Los ritos ceremoniales, las ofrendas y los sacrificios de la antigua Israel no podían hacer perfectas a las personas que efectuaban esos servicios, “en cuanto a la conciencia” (Hebreos 9:9). ¡Pero la expiación de Cristo sí puede! “¿Cuánto más la sangre de Cristo, el cual mediante el Espíritu eterno se ofreció a sí mismo sin mancha a Dios, limpiará vuestras conciencias de obras muertas para que sirváis al Dios vivo?” (v. 14).
Después de que somos totalmente perdonados y limpiados de nuestros pecados, primeramente por la sangre de Cristo y en segundo lugar por el simbolismo de las aguas bautismales, se nos dice “que nos acerquemos con corazón sincero, en plena certidumbre de fe, purificados los corazones de mala conciencia, y lavados los cuerpos con agua pura” (Hebreos 10:22).
El apóstol Juan expresó profundo aprecio por el sacrificio de Jesucristo: “Al que nos amó, y nos lavó de nuestros pecados con su sangre” (Apocalipsis 1:5). En la milagrosa conversión de Pablo, Ananías le preguntó: “Ahora, pues, ¿por qué te detienes? Levántate y bautízate, y lava tus pecados, invocando su nombre” (Hechos 22:16). El proceso de salvación incluye la sangre de cristo y las aguas del bautismo.
El sacrificio de cristo lleva a la vida eterna
Jesús explicó a Nicodemo: “Y como Moisés levantó la serpiente en el desierto, así es necesario que el Hijo del Hombre sea levantado [porque había sido crucificado], para que todo aquel que en él cree, no se pierda, mas tenga vida eterna. Porque de tal manera amó Dios al mundo, que ha dado a su Hijo unigénito, para que todo aquel que en él cree, no se pierda, mas tenga vida eterna” (Juan 3:14-16).
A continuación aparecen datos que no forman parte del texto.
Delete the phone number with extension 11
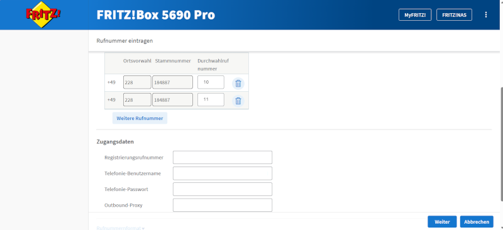Viewport: 503px width, 230px height. pyautogui.click(x=238, y=101)
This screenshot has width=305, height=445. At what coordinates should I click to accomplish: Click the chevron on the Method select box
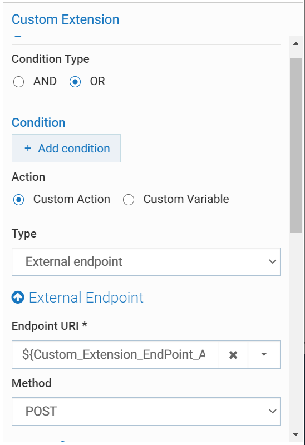click(x=273, y=411)
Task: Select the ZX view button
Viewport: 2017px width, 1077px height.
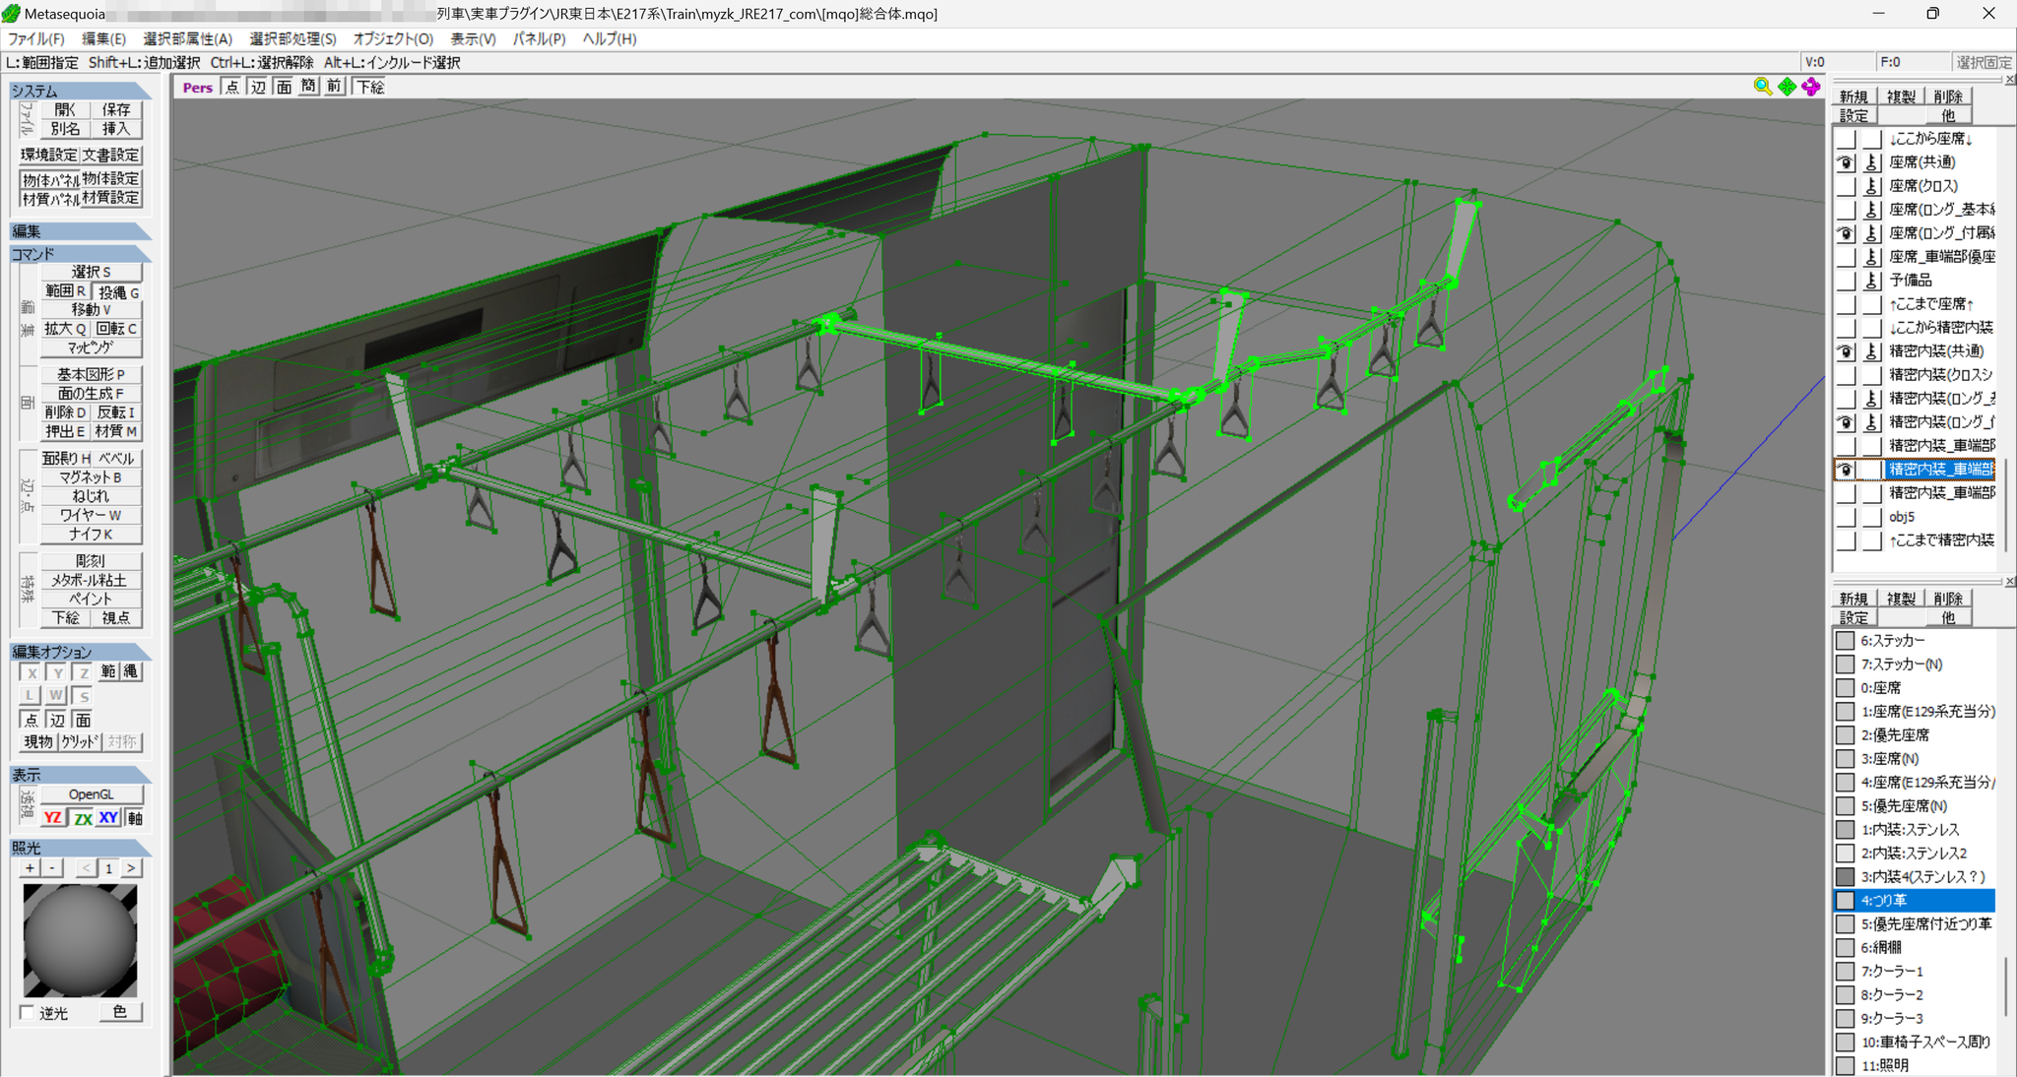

Juan registró las propias palabras de Cristo: “De cierto, de cierto os digo: El que oye mi palabra, y cree al que me envió [el Padre], tiene vida eterna; y no vendrá a condenación, mas ha pasado de muerte a vida” (Juan 5:24). Por esto es que la conversión verdadera es tan importante (Hechos 3:19). Finalmente: “Y este es el testimonio: que Dios nos ha dado vida eterna; y esta vida está en su Hijo. El que tiene al Hijo, tiene la vida; el que no tiene al Hijo de Dios no tiene la vida” (1 Juan 5:11-12).
Verdaderamente, Jesús murió para reconciliarnos con Dios, pagando el precio de la muerte por nuestros pecados, muriendo en nuestro lugar y mostrándonos el camino a la salvación eterna. No debemos corrompernos por la falsa visión del mundo al borrar y eliminar de nuestras mentes estas maravillosas buenas noticias, de las cuales deberíamos estar por siempre agradecidos.